#### Task to complete:
Copy each line below exactly and leave the pictures out.

▽

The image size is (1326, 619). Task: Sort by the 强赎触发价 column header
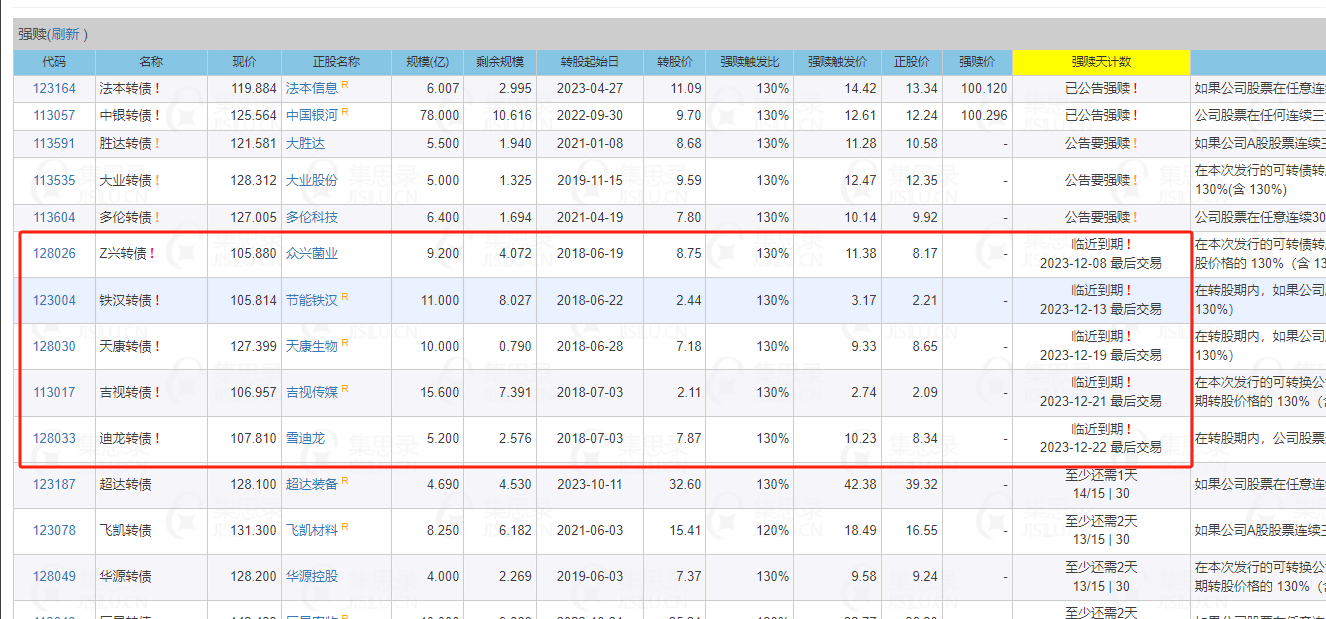[x=837, y=62]
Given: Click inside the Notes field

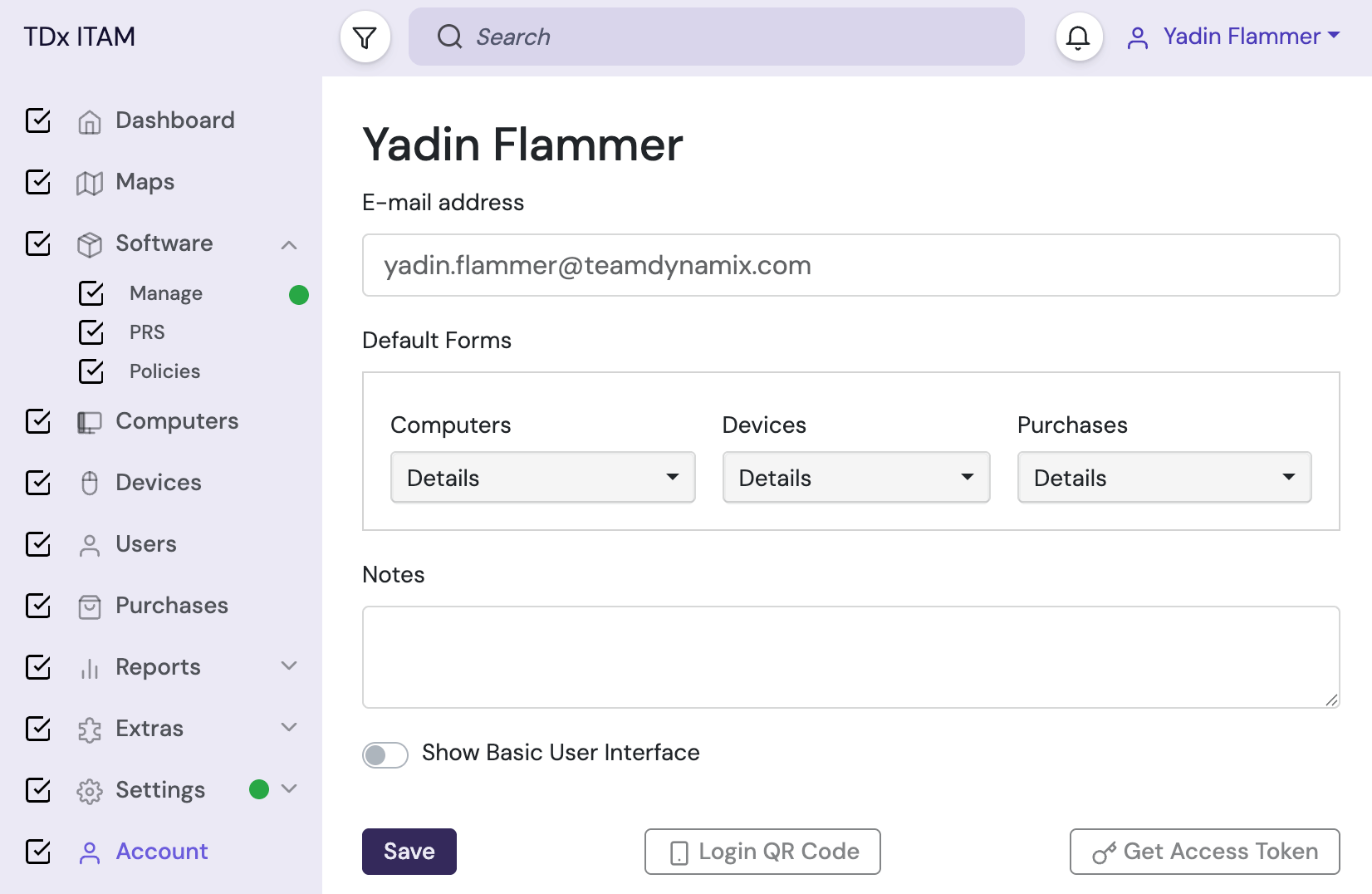Looking at the screenshot, I should (x=850, y=656).
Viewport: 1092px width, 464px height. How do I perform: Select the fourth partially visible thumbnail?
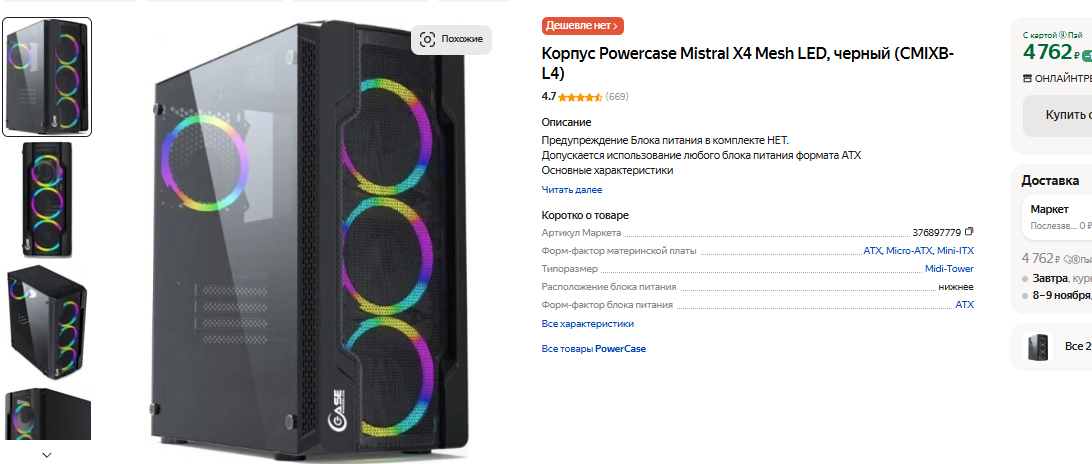click(x=47, y=415)
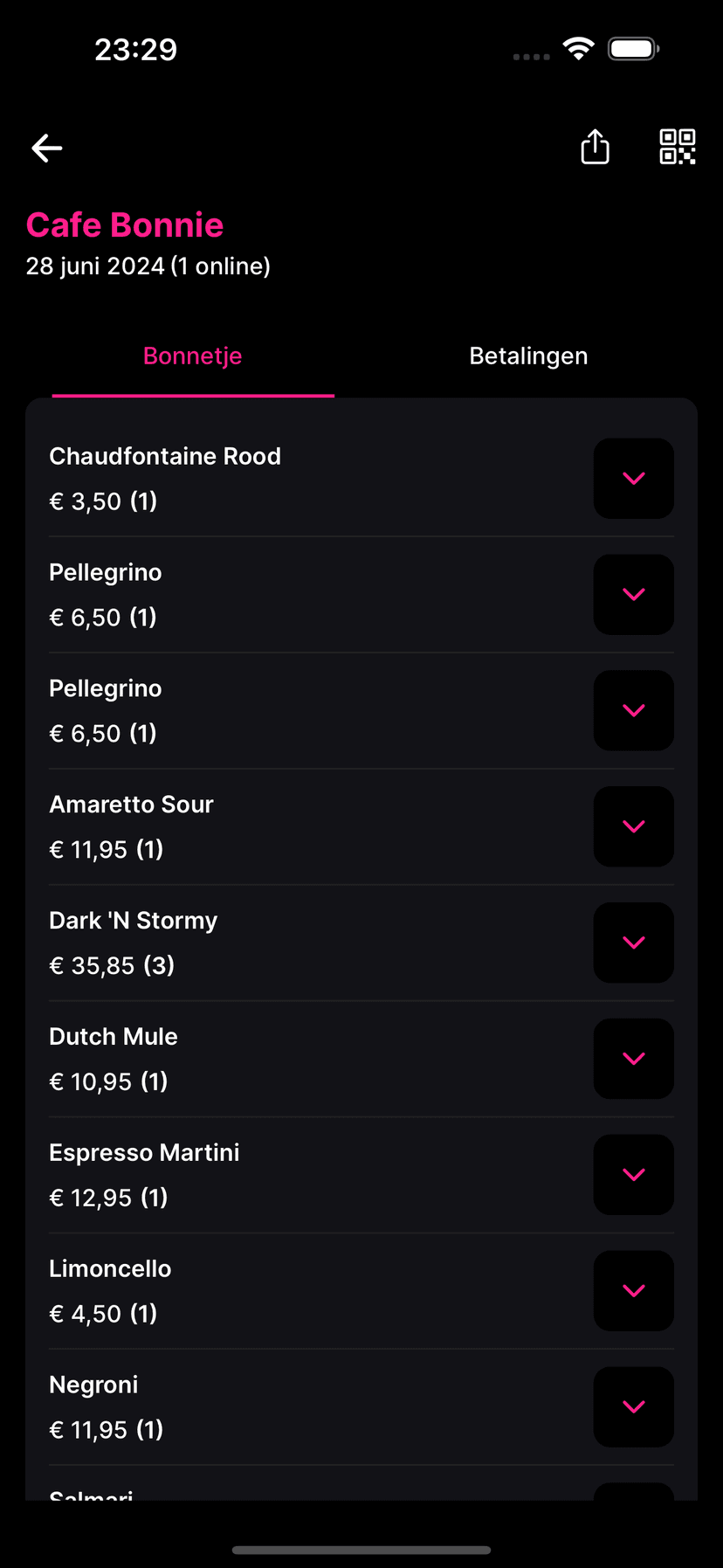Expand Amaretto Sour details

point(633,826)
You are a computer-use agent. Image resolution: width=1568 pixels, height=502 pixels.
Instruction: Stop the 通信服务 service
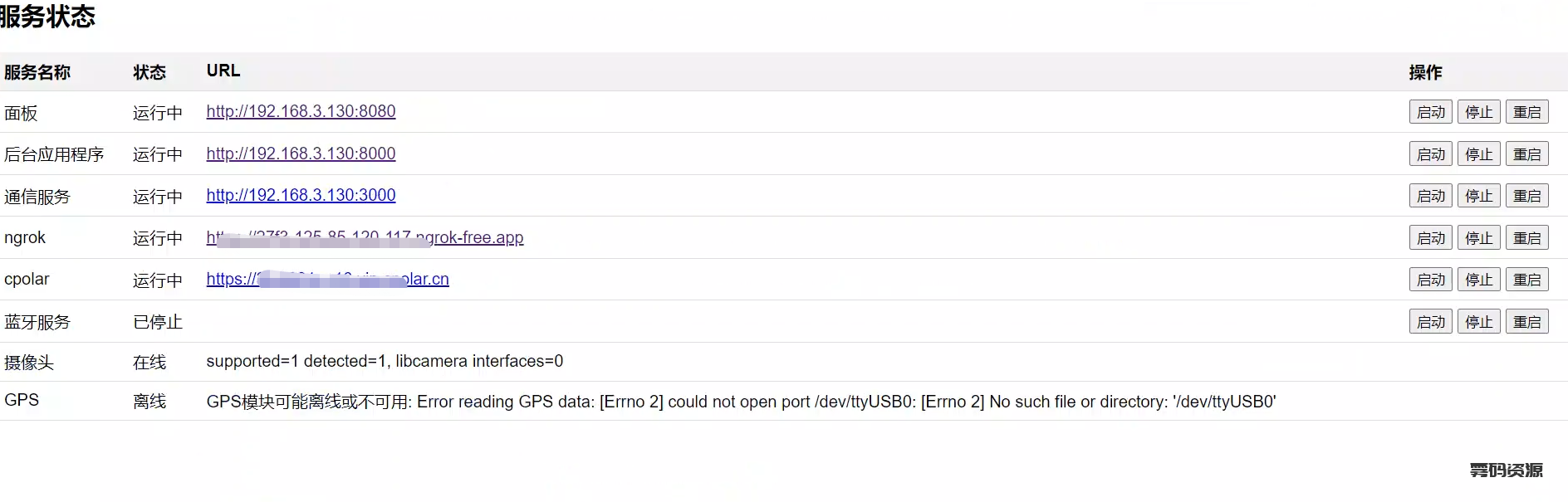coord(1478,196)
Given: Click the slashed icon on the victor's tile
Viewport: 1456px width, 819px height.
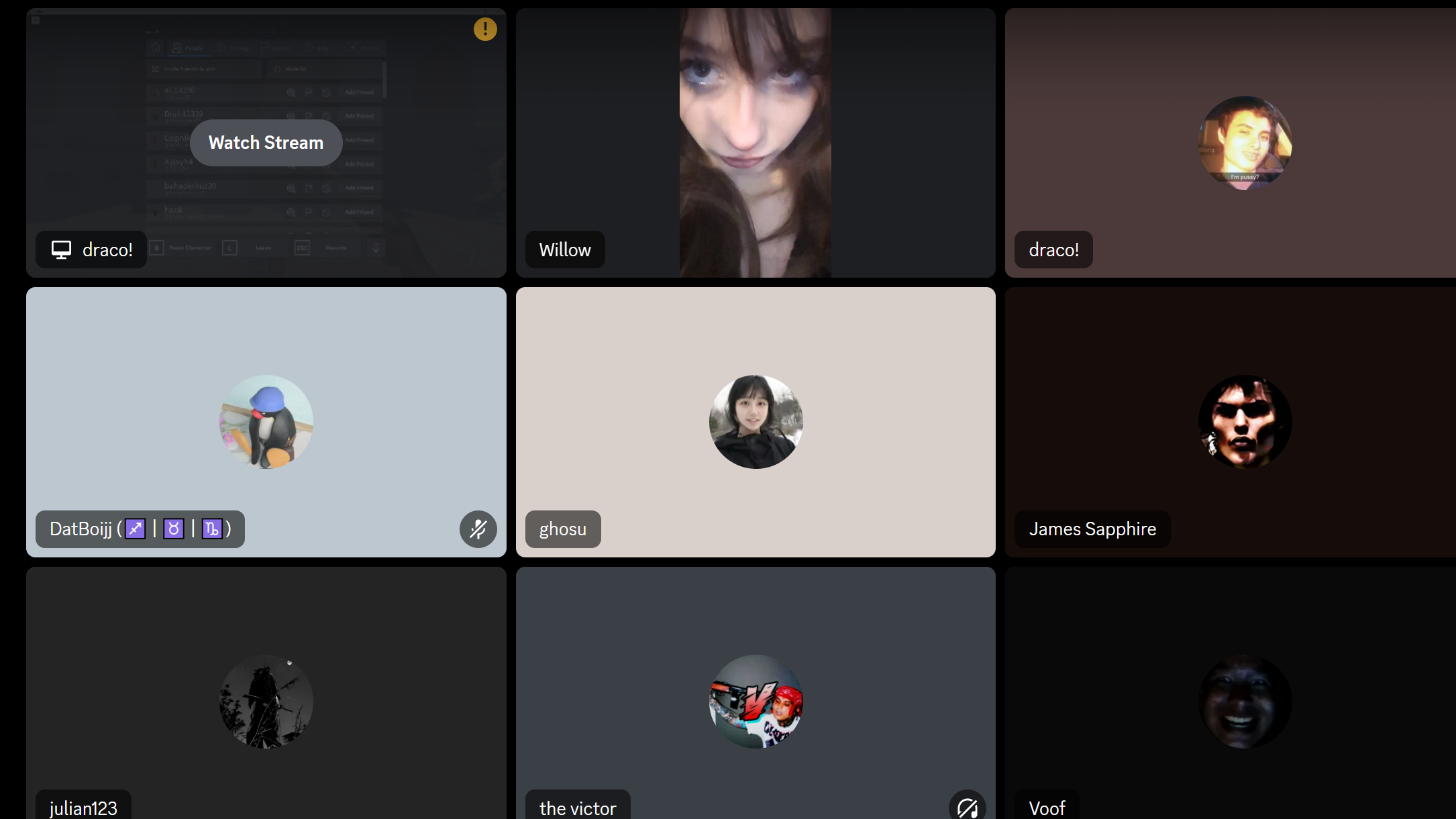Looking at the screenshot, I should [x=967, y=808].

△

#### Written answer:
The image size is (1326, 619). Task: Sort by the 强赎触发价 column header
[x=837, y=62]
Given: Click inside the Notes field

Looking at the screenshot, I should (x=850, y=656).
Viewport: 1092px width, 464px height. How do I perform: Select the fourth partially visible thumbnail?
click(x=47, y=415)
Expand Amaretto Sour details

point(633,826)
You are a computer-use agent. Image resolution: width=1568 pixels, height=502 pixels.
Instruction: Stop the 通信服务 service
coord(1478,196)
Given: Click the slashed icon on the victor's tile
Viewport: 1456px width, 819px height.
Looking at the screenshot, I should [x=967, y=808].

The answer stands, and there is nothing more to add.